[[ Record excerpts, beginning ]]
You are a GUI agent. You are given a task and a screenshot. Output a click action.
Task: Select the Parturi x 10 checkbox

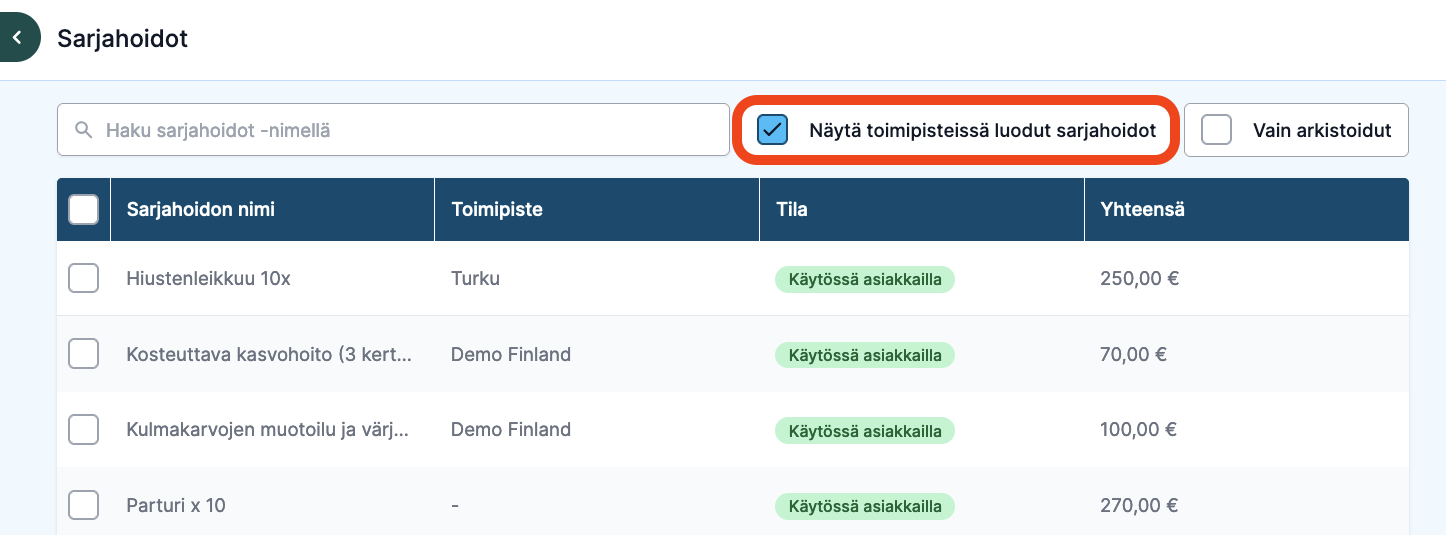83,505
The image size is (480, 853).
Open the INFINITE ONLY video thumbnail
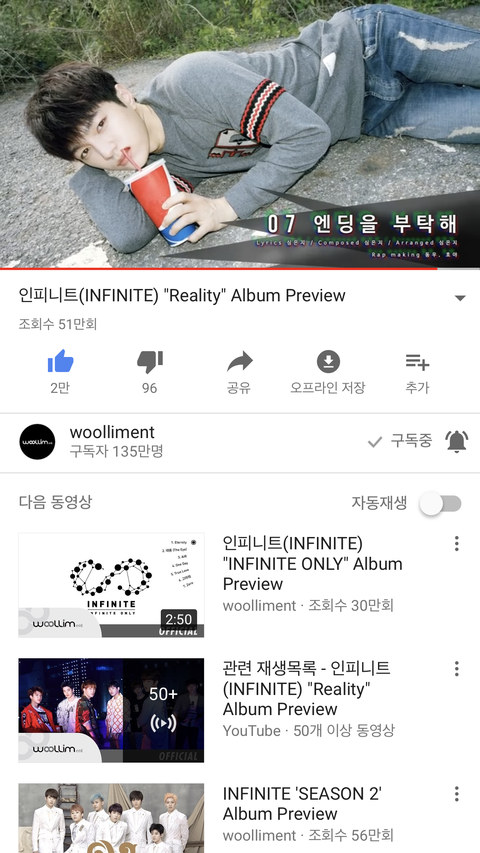(112, 585)
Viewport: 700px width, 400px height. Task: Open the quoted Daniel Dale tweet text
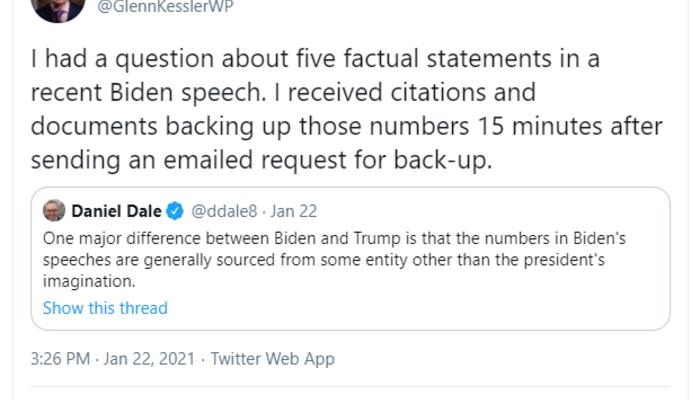coord(340,259)
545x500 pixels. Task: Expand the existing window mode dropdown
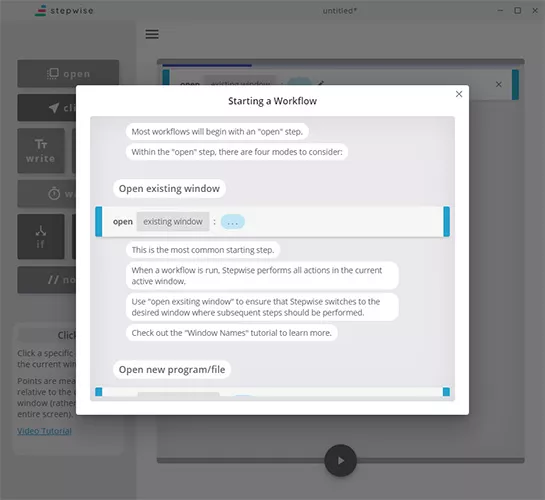click(173, 222)
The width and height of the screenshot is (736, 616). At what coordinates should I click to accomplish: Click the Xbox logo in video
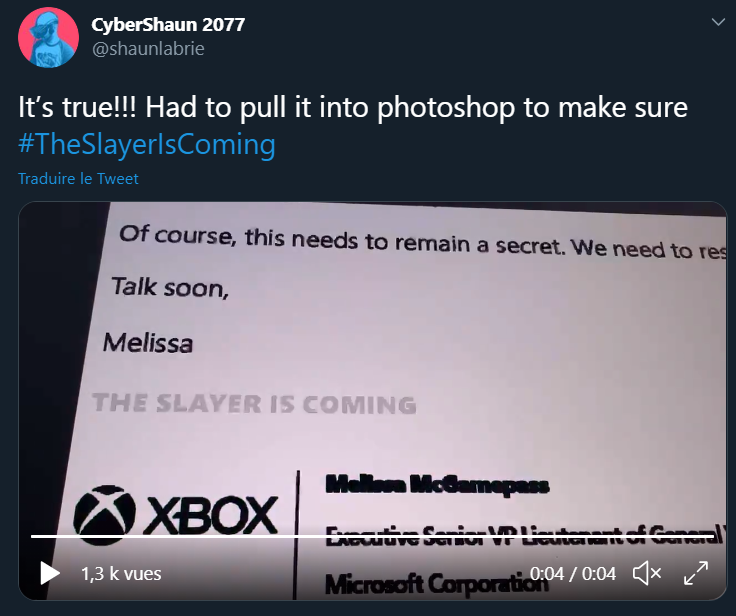coord(104,515)
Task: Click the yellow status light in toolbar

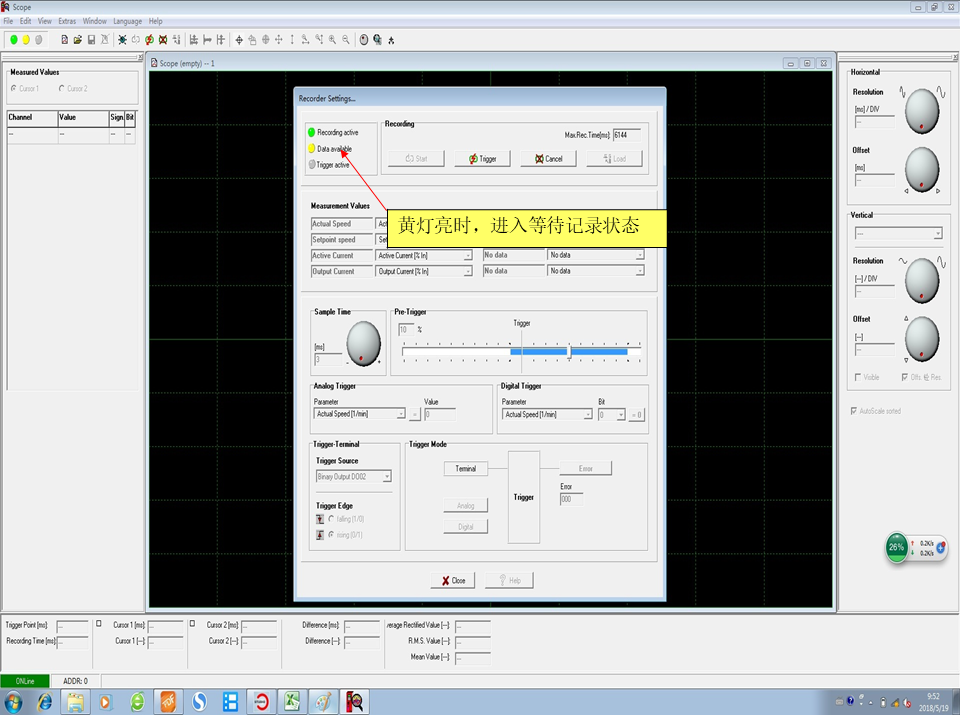Action: coord(26,40)
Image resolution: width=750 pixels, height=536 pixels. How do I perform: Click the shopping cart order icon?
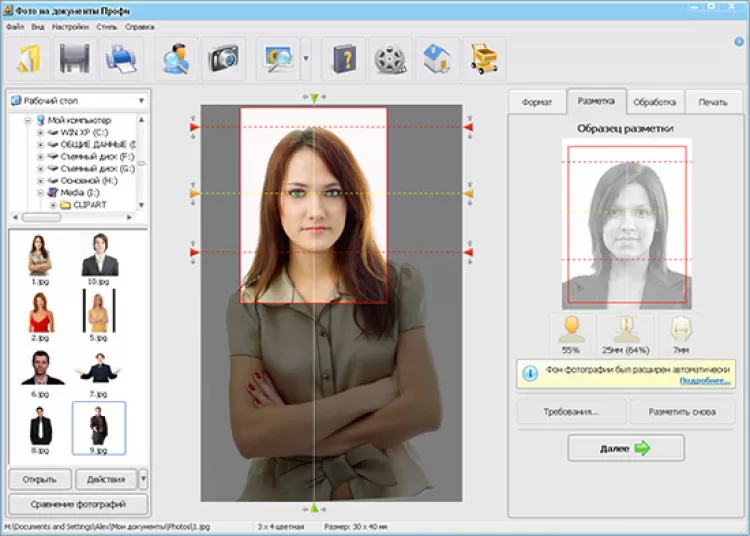coord(484,60)
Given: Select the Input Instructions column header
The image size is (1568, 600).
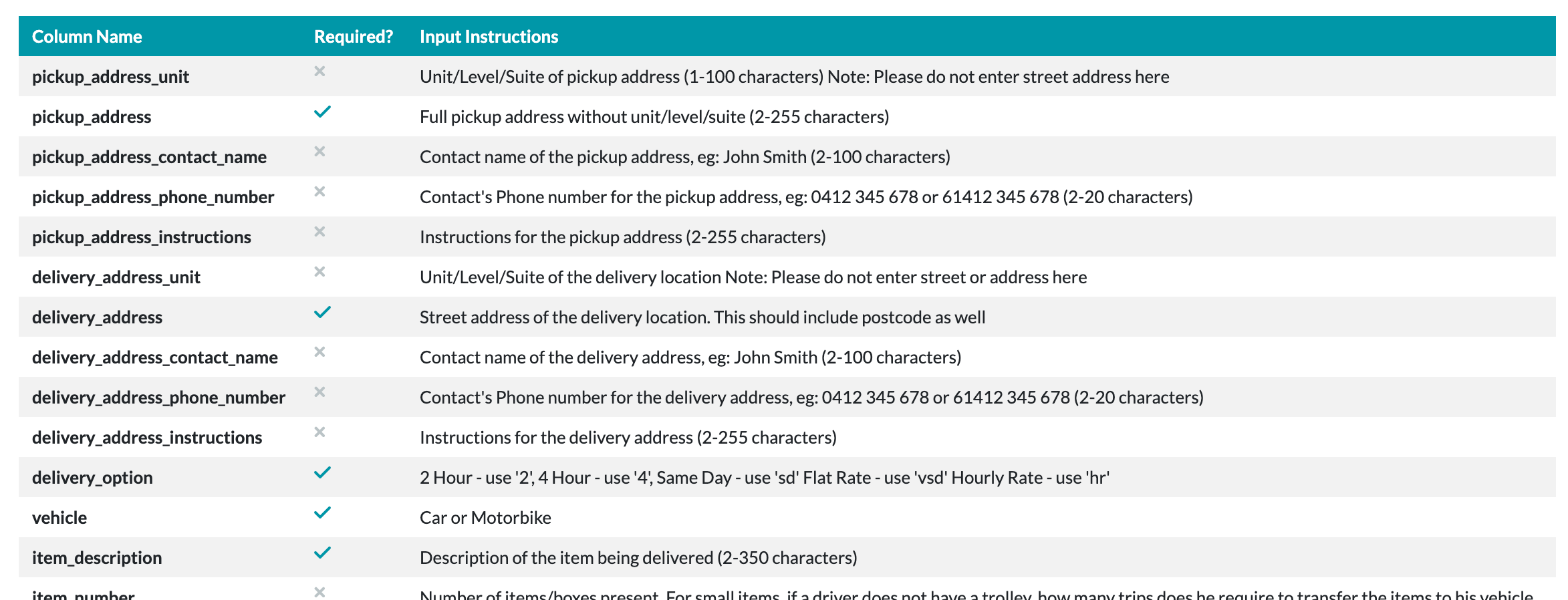Looking at the screenshot, I should (489, 37).
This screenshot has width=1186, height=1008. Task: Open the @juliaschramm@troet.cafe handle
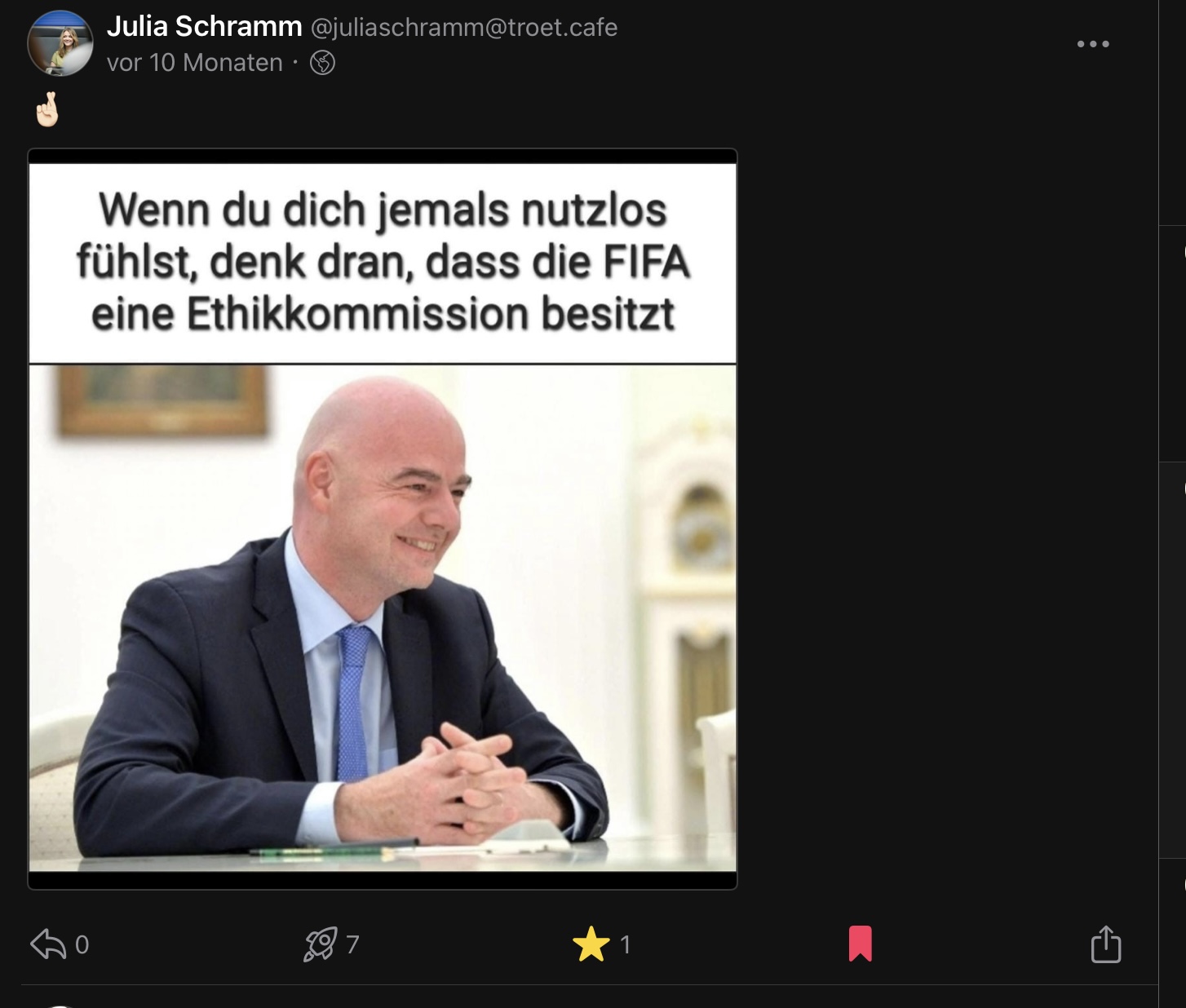tap(464, 28)
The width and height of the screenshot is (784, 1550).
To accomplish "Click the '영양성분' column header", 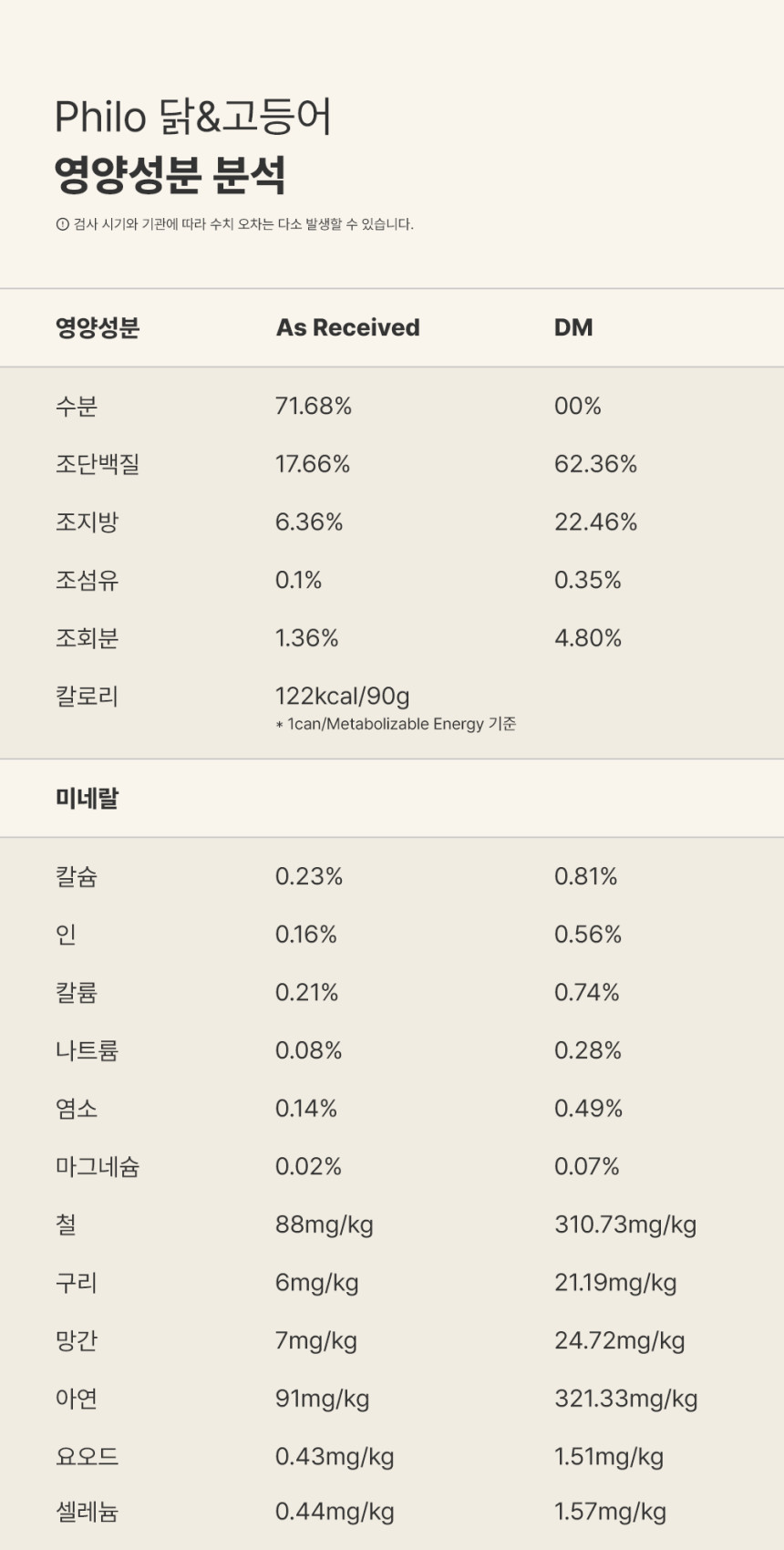I will pos(97,327).
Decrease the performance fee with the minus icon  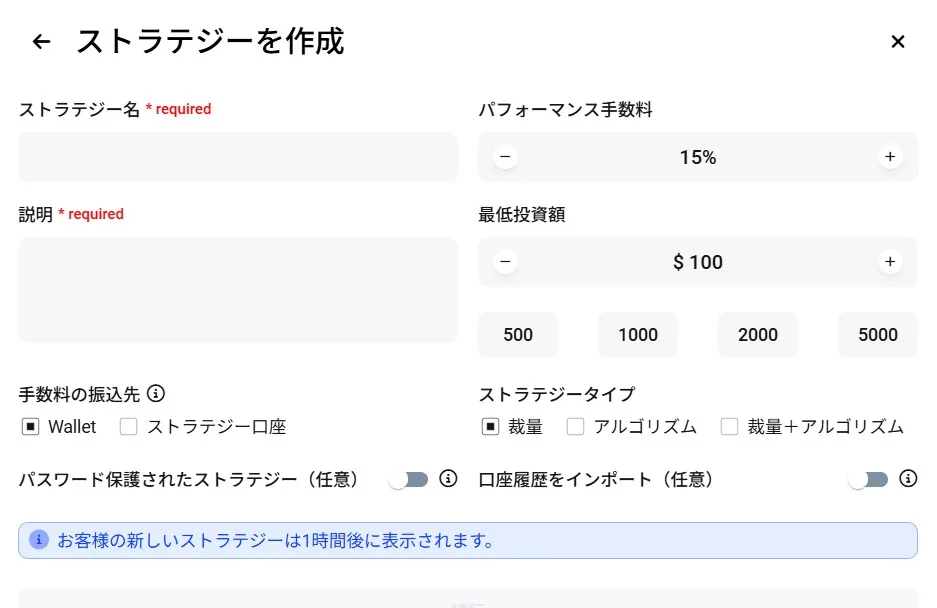pyautogui.click(x=505, y=157)
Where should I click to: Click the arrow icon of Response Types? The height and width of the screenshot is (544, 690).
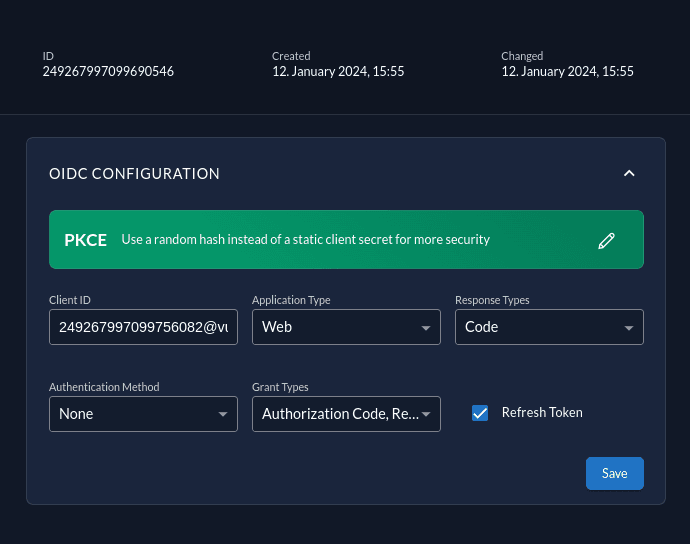pyautogui.click(x=628, y=328)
[[ Record excerpts, end ]]
■ Exercise details ■
Take the line that contains "Where should I" and every line after it down to the last line of the entries above, and output them exactly, with nothing else and no pictures.

■ Answer space ■
Where should I click to: Click the arrow icon of Response Types? The height and width of the screenshot is (544, 690).
pyautogui.click(x=628, y=328)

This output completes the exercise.